German art historian, archaeologist, and aesthetics philosopher, Johann Joachim Winckelmann was one of the leading proponents of neoclassicism. He has long been recognized as a founder of modern methodologies in the fields of art history and archaeology.
Johann Joachim Winkelmann, art historian and founder of the science of archaeology, was born in 1717 at Stendhal in Prussia. His early schooling in Stendhal and Berlin was followed by studies in classics and theology at the University of Halle. In 1741 he enrolled at the University of Jena, where he studied mathematics and medicine. In 1748, he took a position in N`thnitz as librarian to a Saxon and he continued his nocturnal studies. Arriving in Rome in November 1755, Winkelmann worked as librarian to various Church authorities and in 1758 helped to establish guidelines for the excavations at Pompeii and Herculaneum.
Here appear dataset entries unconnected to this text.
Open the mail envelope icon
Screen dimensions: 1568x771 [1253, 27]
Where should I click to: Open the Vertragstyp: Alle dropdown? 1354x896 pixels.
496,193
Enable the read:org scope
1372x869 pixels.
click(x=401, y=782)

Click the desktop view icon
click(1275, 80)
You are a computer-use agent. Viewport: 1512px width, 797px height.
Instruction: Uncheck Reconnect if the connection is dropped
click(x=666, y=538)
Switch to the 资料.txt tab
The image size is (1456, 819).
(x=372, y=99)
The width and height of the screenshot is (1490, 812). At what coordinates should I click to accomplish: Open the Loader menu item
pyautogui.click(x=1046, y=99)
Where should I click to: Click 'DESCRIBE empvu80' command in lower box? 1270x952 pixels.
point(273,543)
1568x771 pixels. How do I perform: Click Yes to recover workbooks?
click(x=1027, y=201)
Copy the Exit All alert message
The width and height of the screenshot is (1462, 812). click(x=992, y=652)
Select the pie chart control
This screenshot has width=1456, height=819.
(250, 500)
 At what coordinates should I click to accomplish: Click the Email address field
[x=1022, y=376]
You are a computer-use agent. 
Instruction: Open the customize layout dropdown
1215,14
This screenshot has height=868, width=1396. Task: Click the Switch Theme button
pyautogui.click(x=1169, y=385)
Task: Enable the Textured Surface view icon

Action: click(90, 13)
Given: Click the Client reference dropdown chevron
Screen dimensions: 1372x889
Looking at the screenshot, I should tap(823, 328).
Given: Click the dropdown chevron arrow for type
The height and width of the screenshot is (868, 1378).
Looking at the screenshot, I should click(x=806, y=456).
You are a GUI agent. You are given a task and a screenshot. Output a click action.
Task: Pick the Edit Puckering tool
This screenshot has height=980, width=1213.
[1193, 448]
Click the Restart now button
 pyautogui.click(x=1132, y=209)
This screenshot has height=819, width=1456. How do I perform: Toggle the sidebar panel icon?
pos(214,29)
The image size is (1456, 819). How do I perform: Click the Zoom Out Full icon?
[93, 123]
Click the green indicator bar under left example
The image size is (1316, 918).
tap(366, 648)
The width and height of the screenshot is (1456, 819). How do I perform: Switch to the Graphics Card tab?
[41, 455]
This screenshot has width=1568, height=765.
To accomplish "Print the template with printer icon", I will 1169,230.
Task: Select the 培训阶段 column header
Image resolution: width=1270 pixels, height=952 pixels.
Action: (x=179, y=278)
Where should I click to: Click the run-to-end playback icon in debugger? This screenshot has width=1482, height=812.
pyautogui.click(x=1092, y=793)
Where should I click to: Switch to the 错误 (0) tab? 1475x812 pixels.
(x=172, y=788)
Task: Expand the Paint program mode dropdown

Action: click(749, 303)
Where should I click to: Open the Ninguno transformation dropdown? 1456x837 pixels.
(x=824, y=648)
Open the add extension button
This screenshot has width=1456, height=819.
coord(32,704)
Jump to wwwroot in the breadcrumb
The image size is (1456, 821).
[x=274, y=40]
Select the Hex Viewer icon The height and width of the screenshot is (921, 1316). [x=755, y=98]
In Trieste, he was stabbed to death for some jewelry he had in his hotel room.
The genius and writings of Winckelmann, more than of any other single critic, reawakened the popular taste for classical art and were instrumental in generating the Neoclassical movement in the arts. Winckelmann’s two most influential works were the Reflections on the Imitation of Greek Works in Painting and Sculpture and the History of Ancient Art.
The Reflections, essentially a philosophical definition of the Greek aesthetic, contains his often-quoted dictum on the “noble simplicity and quiet grandeur” of Greek sculpture. It also contains a description of the Greek statue of Laocoön that profoundly influenced the German playwright and critic Gotthold Ephraim Lessing, as well as much subsequent discussion on the relation between art, literature, and the emotions. The History of Ancient Art, though now long antiquated, is significant for having given the study of the history of art its foundations and a scientific methodology.